May 6, 2024

New Species of Dome-Headed Dinosaurs May Have Had Elaborate Headgear

The skull is dome-shaped, however UC Berkeley and Chapman University paleontologists think it was covered with bristles of keratin (purple) that may have been even more elaborate than depicted here. The bony knobs and spikes (yellow) are particular of pachycephalosaurs and many other dinosaurs.
CT scans indicate that particular pachycephalosaurs had detailed structures on their domes.
If you look at enough dinosaur fossils, youll see the amazing variety of bony ornaments embellishing their skulls, from the frightening horns of the Triceratops to the mohawk-like crests of the Hadrosaurs and the plethora of bumps and knobs identifying the head of the Tyrannosaurus Rex.
Paleontologists are discovering increasing evidence suggesting that dinosaurs boasted even more complex head designs not maintained in the fossilized skulls. These structures, made from keratin– the same material as human fingernails, were likely used as visual signals or semaphores to others of their kind.
A newly explained species of dome-headed dinosaur– a pachycephalosaur dating from around 68 million years back– is the most current example. Pachycephalosaurs lived throughout the Cretaceous duration, in between about 130 and 66 million years back, and tended to be small-to-medium-sized plant eaters. Ranging from 3 to 15 feet long, they walked on 2 legs and had a long, stiff tail for balance.

The bony knobs and spikes (yellow) are characteristic of pachycephalosaurs and numerous other dinosaurs. A freshly explained types of dome-headed dinosaur– a pachycephalosaur dating from around 68 million years earlier– is the latest example. Any functions, any accouterments that we find on the heads of dinosaurs, I think, are all display– its all about display screen.”
Such ornamentation is typical in the reptile forefathers of dinosaurs and their bird descendants; theyre utilized both to attract mates and frighten competitors. He presumes that dinosaurs likely identified gender by color, as do most modern birds, such as peafowls, toucans, and cassowaries, which have bright integumental colors around the face and head for visual interaction.
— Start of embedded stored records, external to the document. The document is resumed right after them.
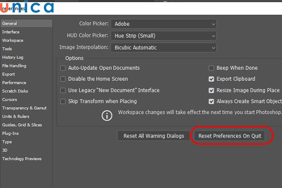This screenshot has width=282, height=188.
Task: Click the info icon beside workspace changes message
Action: coord(108,115)
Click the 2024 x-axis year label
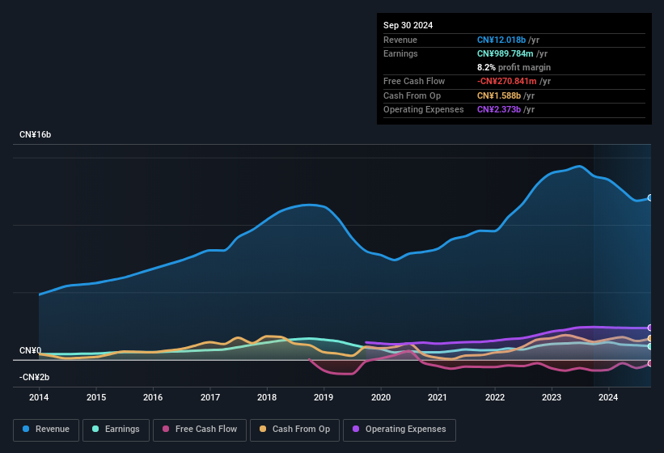The height and width of the screenshot is (453, 664). point(608,397)

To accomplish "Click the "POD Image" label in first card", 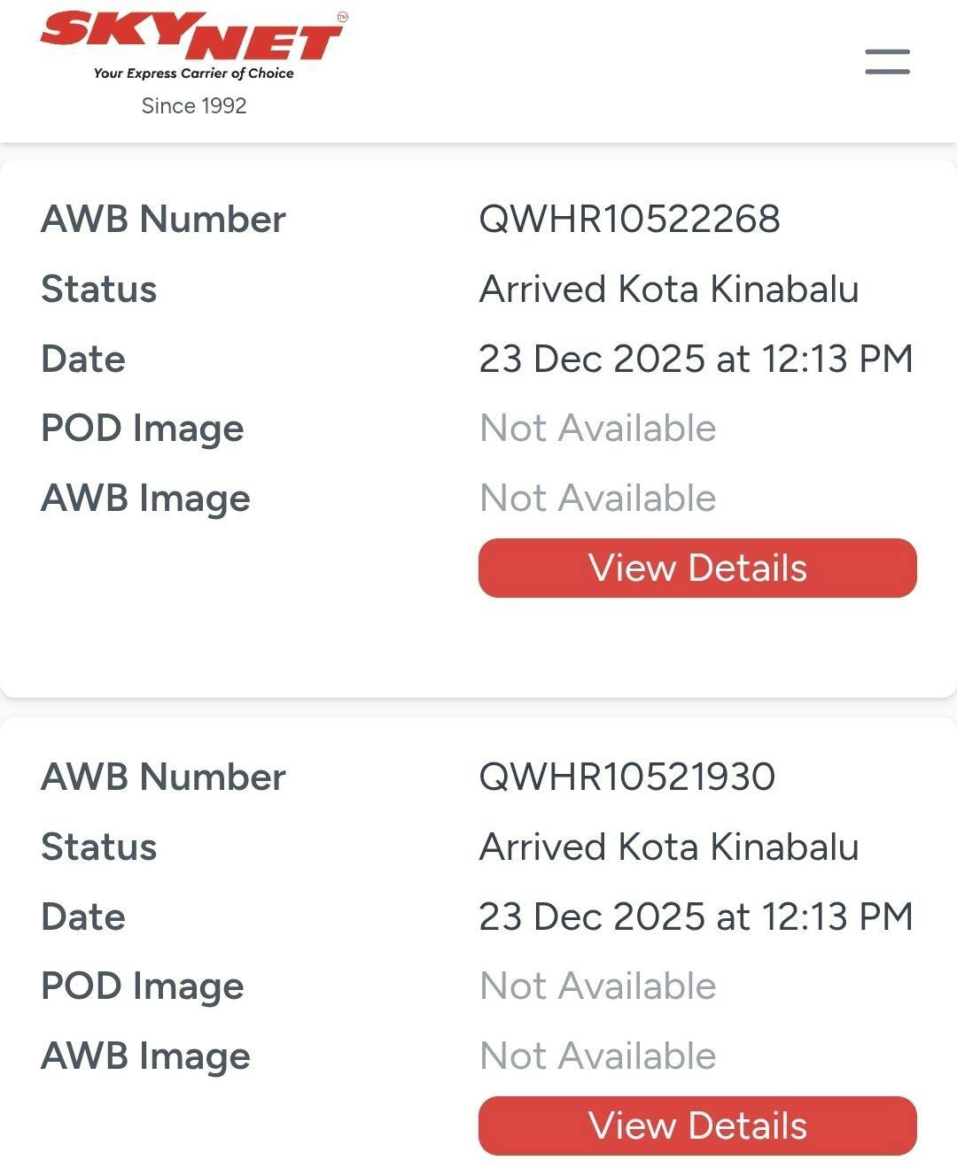I will (142, 429).
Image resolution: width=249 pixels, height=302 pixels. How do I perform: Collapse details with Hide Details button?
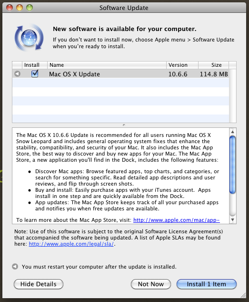(x=39, y=284)
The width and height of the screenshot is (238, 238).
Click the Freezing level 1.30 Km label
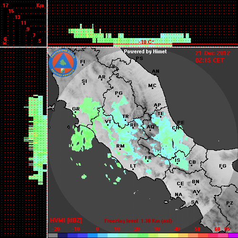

The brand-new types is based upon a partial pachycephalosaur skull, including its bowling-ball-shaped dome, that was discovered in 2011 in the Hell Creek Formation in Montana, which are layers of Upper Cretaceous rock from which paleontologists have gathered dinosaur fossils for years.
Based on CT scans and microscopic analyses of pieces through the fossilized dome, paleontologists Mark Goodwin of the University of California, Berkeley, and John “Jack” Horner of Chapman University in Orange, California, concluded that the skull likely had actually sported bristles of keratin, reminiscent of a brush cut.
A histological thin area of the bony domed skull of the freshly explained pachycephalosaur. The area of injury, fracture and partly recovered bone on the top of the dome is revealed by the red rectangle. (The scale bar is 2 centimeters). Credit: Jack Horner and Mark Goodwin
” We dont understand the precise shape of what was covering the dome, however it had this vertical part that we analyze as covered with keratin,” Goodwin stated, noting that a bristly, flat-topped covering “biologically makes sense. Animals alter or use particular features, especially on the skull, for numerous functions– it could be for display screen or for biological and social interactions involving visual communication.”
” I would think that there was something quite elaborate up there,” stated Horner, a speaker and governmental fellow at Chapman, professor emeritus at Montana State University in Bozeman and emeritus manager at the Museum of the Rockies.
Peculiarly, the skull had a nasty gouge at the apex that had healed, showing that a serious mishap once befell the creature, but that it had made it through long enough for new bone tissue to turn into the gash.
” We see most likely the very first unquestionable proof of trauma in the head of any pachycephalosaur, where the bone was actually ejected from the dome in some way and healed partly in life,” said Goodwin, emeritus assistant director and paleontologist at the UC Museum of Paleontology. “We dont know how that was caused. It might be head-butting– we do not contest that.”
Goodwin and Horner caution that this head lesion, about a half-inch deep, is not a smoking weapon for the storied hypothesis that these dinosaurs butted heads as part of their social interactions– the Cretaceous equivalent of the method bighorn rams clash heads today. Rather, the injury could have been brought on by anything from a falling rock to a possibility encounter with a tree or another dinosaur.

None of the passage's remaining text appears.